Der fliegende Holländer:
    George Jahn, 'Hollaender' Takes Liberties With Wagner (Associated Press, July 28)
    The music came from Wagner at Wednesday's Bayreuth Festival production of "Der fliegende Hollaender" but the plot came from Freud. Wagner's Senta, abused by her father, dreams up a fantasy lover -- the flying Dutchman -- who will whisk her away from her stifling bourgeois surroundings; she redeems the Dutchman from an eternal fate at sea by casting herself into the waves at the end of a stormy 2 1/2 hours -- much of it on deck or on the yardarm. But not a glass of water was seen in Claus Guth's production, and the action was in the mind instead of the ocean.
  • Christian Merlin, Une distribution vocalement indigne (Le Figaro, July 29)

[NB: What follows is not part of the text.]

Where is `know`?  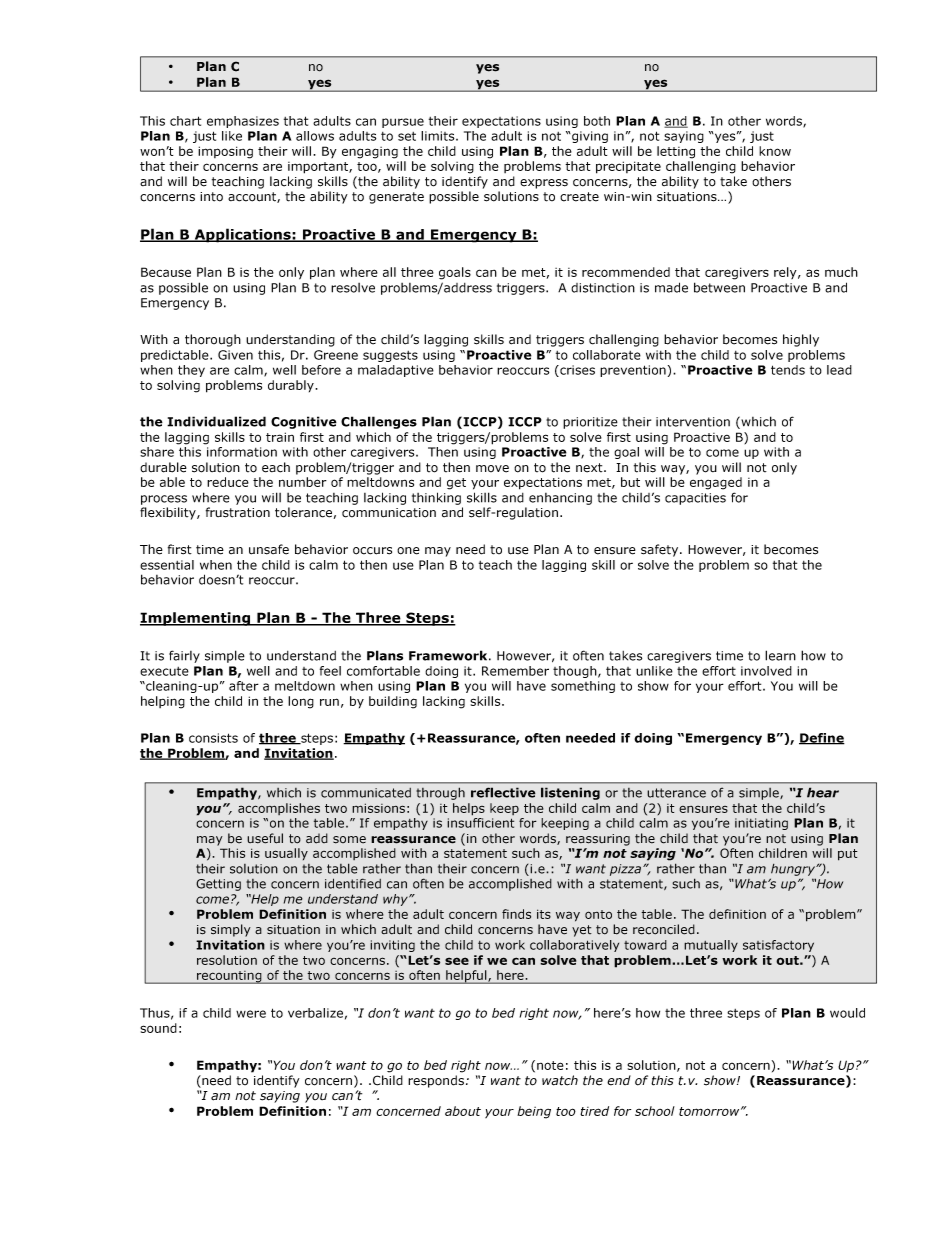 know is located at coordinates (775, 151).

    Succeeding Eiji Oue, overwhelmed by the events in Tristan, and Peter Schneider, comfortable but routine in Lohengrin, the third night of the 2005 festival was conducted with verve by Marc Albrecht: nervous gestures and bright peaks, compact dramatism, at the edge of stiffness but nevertheless moving. Shouldering aside soloists and choir a bit in the fast parts, he did not tolerate any dead time. Too bad! The casting was not worthy of a festival that should be the Wagnerian ideal. [...] Whoever may have started listening to a radio broadcast of this performance would not have believed that it was from Bayreuth, where the casting should be an example, either with renowned artists or with up-and-coming young singers, but certainly not with players that a first division soccer team would have recruited as substitutes and not as first-stringers.

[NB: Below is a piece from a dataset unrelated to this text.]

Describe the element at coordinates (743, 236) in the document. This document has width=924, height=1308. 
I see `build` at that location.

  • George Jahn, A little kitsch, lot of fine music in Bayreuth Festival's Tannhaeuser (Associated Press, July 28)
    Under Christian Thielemann, arguably the best Wagner conductor of the day, the Festival Orchestra masterfully underpinned the haunting pilgrims' choruses, set the ground for the chromatic harmony that depicts the tonal world of Venus, or worked its magic in the orchestral preludes that create the mood for the acts to follow. In an unusual act of homage reflecting the orchestra's performance, Thielemann brought the musicians on stage for a curtain call - many of them in shorts and sandals to beat the heat - in a gesture normally reserved for the end of the festival.
  • Julian Sykes, La petite musique de Bayreuth (Le Temps, July 30)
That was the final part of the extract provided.